Massachusetts Sends Men to Prison for Addiction Treatment, But Not Women. A Lawsuit Says That’s Discriminatory

Massachusetts is the only state in the U.S. that sends people to prison for addiction treatment, and it only does so for men—an unconstitutional and discriminatory policy, a class-action lawsuit filed in Massachusetts state court earlier this month claims.

The lawsuit, filed on behalf of 10 anonymous plaintiffs by Prisoners’ Legal Services of Massachusetts, says men who are civilly committed by courts to drug addiction treatment are instead shipped to state prison facilities, where they endure degrading treatment that often leaves them worse off than when they arrived.

“While incarcerated, men committed under Section 35 experience appalling conditions of confinement and only minimal treatment,” the lawsuit says. “Correctional officers treat them like criminals, routinely humiliate them, refer to them as ‘junkies,’ and make other degrading comments. Many, if not most, emerge from prison traumatized by the experience and even more vulnerable to relapse and overdose.”

Massachusetts, like a majority of states, allows family members and police, with a court’s approval, to involuntarily commit someone for addiction treatment under Section 35 of the state’s laws. Most of the thousands who are civilly committed spend 30 to 90 days in treatment at a facility run by the Massachusetts Department of Public Health.

However, as opioid addiction surged in the state over the last decade, Massachusetts began putting civil commitments in the hands of the state department of corrections, a practice that civil libertarians and criminal justice groups argue has terrible effects on someone’s chances of recovery from addiction.

A 2017 Massachusetts Department of Public Health report on opioid abuse found that, “compared to the rest of the adult population, the opioid-related overdose death rate was 120 times higher for persons released from prisons and jails.”

In response to a lawsuit brought by the state chapter of the American Civil Liberties Union (ACLU) and several other groups, Massachusetts changed its policies in 2016 to require that women be sent to actual addiction treatment programs. However, each year more than 2,000 men are still being incarcerated in Massachusetts Department of Correction facilities—a policy the lawsuit says “constitutes unlawful gender discrimination.”

“Women committed under Section 35 must be sent to inpatient treatment facilities in the community even if the committing court finds that they need a secure facility,” the lawsuit argues. “By contrast, men go to prison when there are no other available Section 35 treatment beds, regardless of their actual security needs. In short, men are punished for their alcohol and substance abuse disorders while women ‘receive treatment, support, and recovery services in a dignified medical setting.'”

Massachusetts opened a new facility in 2017 for men who are civilly committed for addiction. It’s run by the state Department of Correction, surrounded by razor wire, and deep in the woods. The patients, none of whom have been convicted of a crime, are watched over by correctional officers. They wear orange jumpsuits with “D.O.C.” on the back.

A Boston Globe investigation that same year reported many of the same problems as the recent lawsuit:

The Globe interviewed seven former Plymouth patients and three parents of patients who all gave nearly identical accounts of unsanitary conditions, verbally abusive correction officers, and short, perfunctory meetings with counselors who provided little to no therapy. Some patients said that when they complained about the conditions they were moved into isolation cells without toilets or running water.

### STUDY MATERIAL
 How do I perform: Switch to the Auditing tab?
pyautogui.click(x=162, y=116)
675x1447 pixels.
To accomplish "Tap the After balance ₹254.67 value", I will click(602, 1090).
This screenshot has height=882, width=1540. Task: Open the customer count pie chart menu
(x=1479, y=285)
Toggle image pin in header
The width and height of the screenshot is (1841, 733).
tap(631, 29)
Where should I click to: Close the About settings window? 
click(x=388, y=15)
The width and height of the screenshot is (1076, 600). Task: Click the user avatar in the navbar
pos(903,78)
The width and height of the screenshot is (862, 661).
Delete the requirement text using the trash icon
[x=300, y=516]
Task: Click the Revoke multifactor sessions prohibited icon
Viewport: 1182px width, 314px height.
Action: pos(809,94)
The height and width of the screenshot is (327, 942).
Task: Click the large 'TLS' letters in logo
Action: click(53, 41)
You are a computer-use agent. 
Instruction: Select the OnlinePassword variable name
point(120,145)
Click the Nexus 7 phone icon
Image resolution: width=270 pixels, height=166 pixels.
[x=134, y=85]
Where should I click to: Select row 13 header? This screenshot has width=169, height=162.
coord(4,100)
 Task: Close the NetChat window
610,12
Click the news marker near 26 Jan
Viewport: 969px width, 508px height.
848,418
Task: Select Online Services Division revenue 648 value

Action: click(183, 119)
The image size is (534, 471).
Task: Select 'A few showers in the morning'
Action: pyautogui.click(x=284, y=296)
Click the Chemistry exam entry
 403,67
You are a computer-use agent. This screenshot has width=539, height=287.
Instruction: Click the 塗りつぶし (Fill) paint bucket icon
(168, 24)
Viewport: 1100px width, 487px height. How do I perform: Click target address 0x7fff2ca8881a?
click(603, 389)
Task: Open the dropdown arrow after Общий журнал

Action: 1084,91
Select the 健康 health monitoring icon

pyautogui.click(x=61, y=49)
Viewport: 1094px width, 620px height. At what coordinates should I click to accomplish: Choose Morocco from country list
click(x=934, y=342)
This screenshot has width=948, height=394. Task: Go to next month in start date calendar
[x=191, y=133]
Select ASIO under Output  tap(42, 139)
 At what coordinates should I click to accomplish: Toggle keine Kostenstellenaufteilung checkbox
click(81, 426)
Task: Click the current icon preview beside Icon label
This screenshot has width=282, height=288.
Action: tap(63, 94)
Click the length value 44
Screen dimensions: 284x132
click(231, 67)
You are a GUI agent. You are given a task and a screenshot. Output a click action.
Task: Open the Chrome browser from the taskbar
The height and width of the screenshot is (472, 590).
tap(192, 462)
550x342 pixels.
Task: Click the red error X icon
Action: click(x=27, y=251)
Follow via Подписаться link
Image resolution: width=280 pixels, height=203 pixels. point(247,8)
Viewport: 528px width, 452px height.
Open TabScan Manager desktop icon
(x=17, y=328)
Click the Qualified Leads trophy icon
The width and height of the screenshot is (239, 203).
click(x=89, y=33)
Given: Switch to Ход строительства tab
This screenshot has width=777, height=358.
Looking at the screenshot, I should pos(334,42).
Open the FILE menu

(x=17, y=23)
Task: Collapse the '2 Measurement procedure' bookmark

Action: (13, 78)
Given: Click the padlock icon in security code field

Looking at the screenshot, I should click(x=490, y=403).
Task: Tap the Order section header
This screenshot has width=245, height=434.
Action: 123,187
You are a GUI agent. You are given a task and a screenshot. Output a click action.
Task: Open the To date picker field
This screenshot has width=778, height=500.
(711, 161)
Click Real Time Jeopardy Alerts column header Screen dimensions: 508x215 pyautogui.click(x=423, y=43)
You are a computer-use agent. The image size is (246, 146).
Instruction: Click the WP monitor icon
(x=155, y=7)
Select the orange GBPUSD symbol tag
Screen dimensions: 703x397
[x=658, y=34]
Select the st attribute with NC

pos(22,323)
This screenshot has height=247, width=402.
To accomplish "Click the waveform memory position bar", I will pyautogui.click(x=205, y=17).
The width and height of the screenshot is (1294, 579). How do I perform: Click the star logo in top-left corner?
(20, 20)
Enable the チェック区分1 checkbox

### DESCRIPTION OF THE TASK
Please output the text on Section 35 commitments word for word, starting with "Massachusetts Sends Men" and going on through "when they arrived.". The rows play no part in what follows.

### TASK RESPONSE
Massachusetts Sends Men to Prison for Addiction Treatment, But Not Women. A Lawsuit Says That’s Discriminatory

Massachusetts is the only state in the U.S. that sends people to prison for addiction treatment, and it only does so for men—an unconstitutional and discriminatory policy, a class-action lawsuit filed in Massachusetts state court earlier this month claims.

The lawsuit, filed on behalf of 10 anonymous plaintiffs by Prisoners’ Legal Services of Massachusetts, says men who are civilly committed by courts to drug addiction treatment are instead shipped to state prison facilities, where they endure degrading treatment that often leaves them worse off than when they arrived.